Edwin Smith is a collector who buys a papyrus and gets it deciphered. This ‘surgical papyrus’ contains a bunch of case
studies. For each, there is a diagnosis of brain injury and a link with behavioral control.
Greece
The Greeks mainly discuss the location of the soul (Hippocrates, Plato, Aristotle), but this
does not concern the relationship between brain and body.
- Hippocrates places the soul in the brain.
- Plato thinks the soul has three parts (one in the brain, one in the heart, one in the liver).
- Aristotle thinks the soul is in the heart, and the brain (cold) serves to counterbalance the heat of the heart.
He argues that the heart is affected by emotion and it is located in a central point. Plus, all living animals have a
heart, whereas not all living animals have a brain (e.g., invertebrates).
It is the Greek physician Galen to discover through experimentation that pigs continue to
breathe but can no longer squeak after having the nerves in their throat cut. By doing so, he
demonstrates the importance of the brain for movement and establishes the role of the
brain as hub of behavior.
He dissects and draws animal brains adapting them to the human skull, which results weird.
But how does the brain communicate to the rest of the body? Unlike the heart (connected
through veins), the brain is connected through nerves (‘white cables’). However, the nerves
are assumed to be hollow (no liquid inside, so… how?)
To answer this, Galen thinks that the soul resides in the brain’s ventricles, which contain
animal spirits. These animal spirits are produced by the soul. They travel through nerves,
enabling the soul to communicate with the body.
So, the nervous system is not into the equation yet.
, Limited insights – 16th to 18th century
Renaissance
Vesalius made dissections on humans and focused on three ventricles. He is the first to
propose localization of function, as he thinks different functions rely on different
ventricles:
1st is common sense (fantasy), 2nd is thought, 3rd is memory.

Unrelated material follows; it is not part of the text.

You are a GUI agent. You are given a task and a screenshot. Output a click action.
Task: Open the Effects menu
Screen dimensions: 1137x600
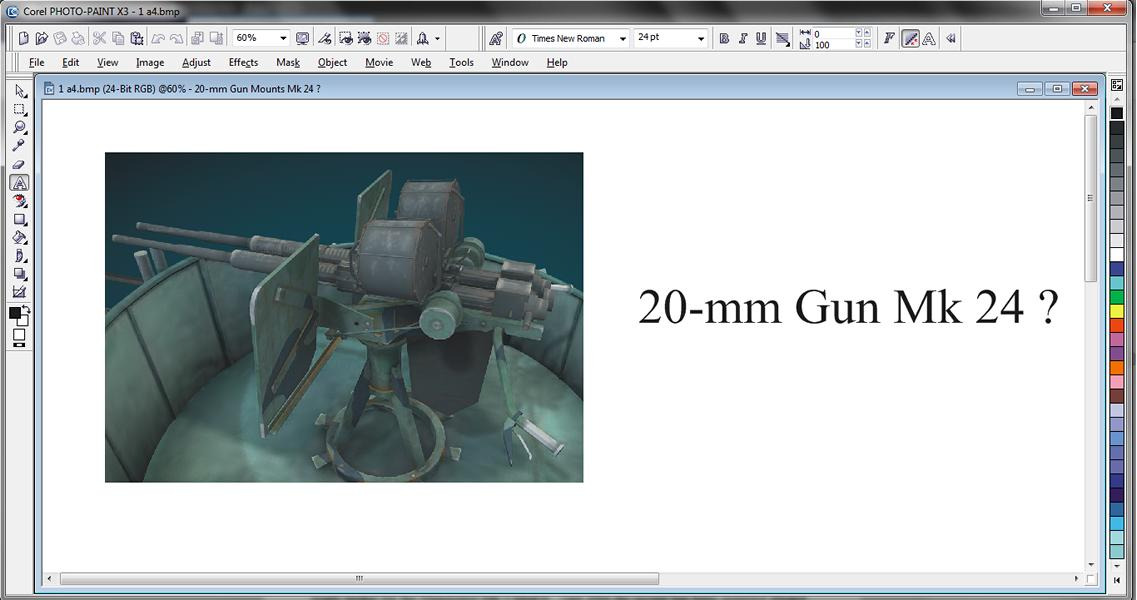click(x=243, y=62)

However, he agrees with Galen on the animal spirits’ stuff.
Galen’s texts renew interest in the behavioral consequences of brain injury (e.g., it was
observed how some with brain injury developed speech problems; it seemed like their
memory for words had disappeared or was no longer accessible). How bizarre.
17th-18th century
Increasing focus on the brain itself (solid parts, rather than ventricles).

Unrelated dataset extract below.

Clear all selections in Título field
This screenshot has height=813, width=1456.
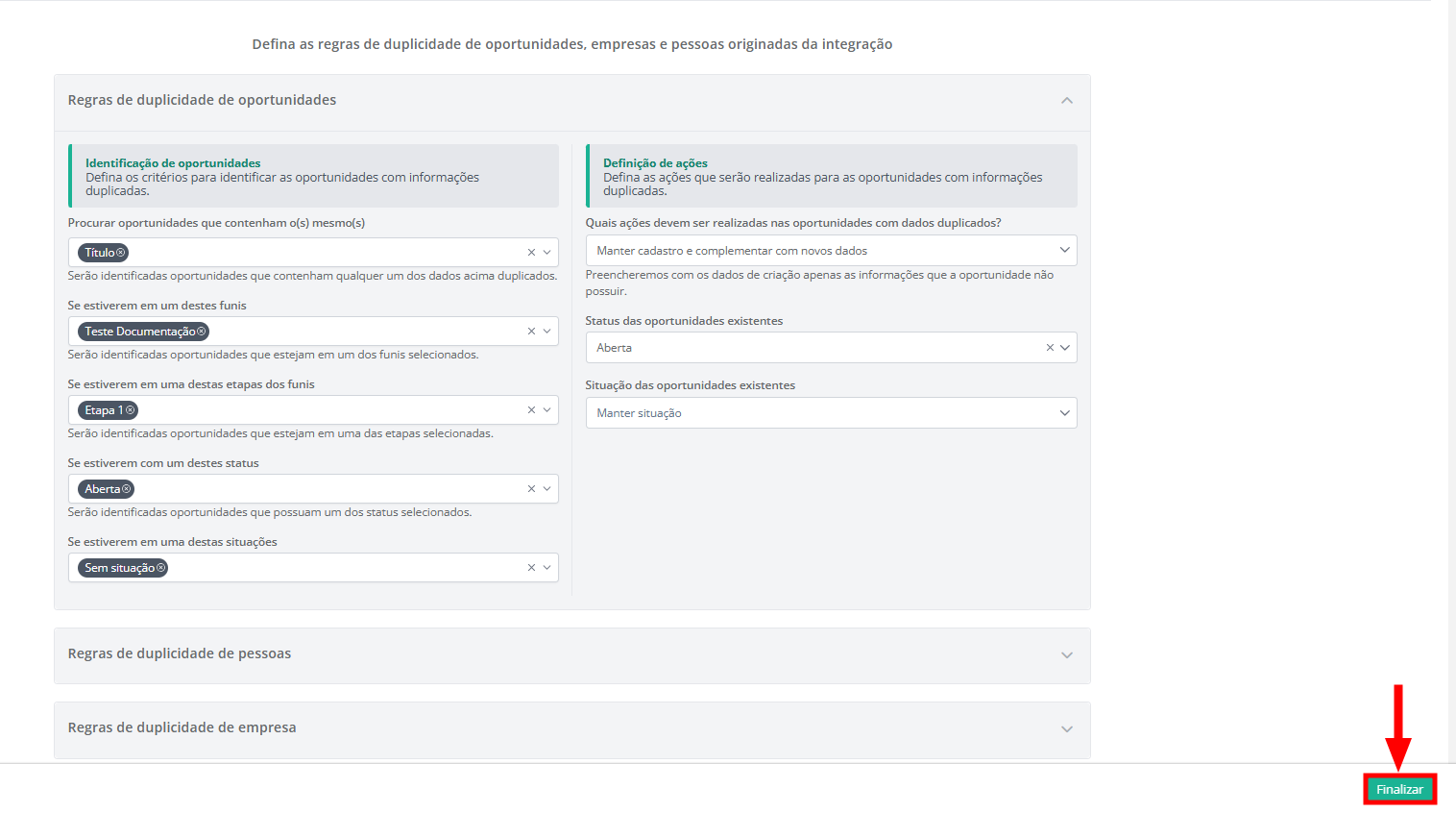pos(531,253)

Willis distinguishes grey (outer layer) and white (inner layer) matter. The grey matter (i.e.,
cortex, rind) was thought to serve memory and will. Willis is the first one to doubt the
existence of animal spirits. He instead hypothesizes the presence of fluid inside of nerves.
He supports localization and argues that the higher brain structures serve higher functions,
whereas elementary functions sit in the lower brain structures.
However, the cortex is thought to be numb: if you expose it and touch it the animal seems
undisturbed. If you do the same with the white matter, the animal screams and often dies.
This was a point against the involvement of the cortex.
Growing interest in reflexes:
- Descartes is interested in reflexes, which fit his mechanistic world view: a sensory
impression reaches the brain and bounces back to the body through a motor
command, resulting in a reflexive movement. This leads him to dualism.
- Galen is also interested in reflexes, which he thought to reflect ‘sympathy’ between
the body parts, in the sense that one part responds sympathetically to another’s
distress. This view named the sympathetic nervous system.
- Procháska argues that reflexes are controlled by the spinal cord, rather than the
brain.
These insights do not lead to improved treatment, yet.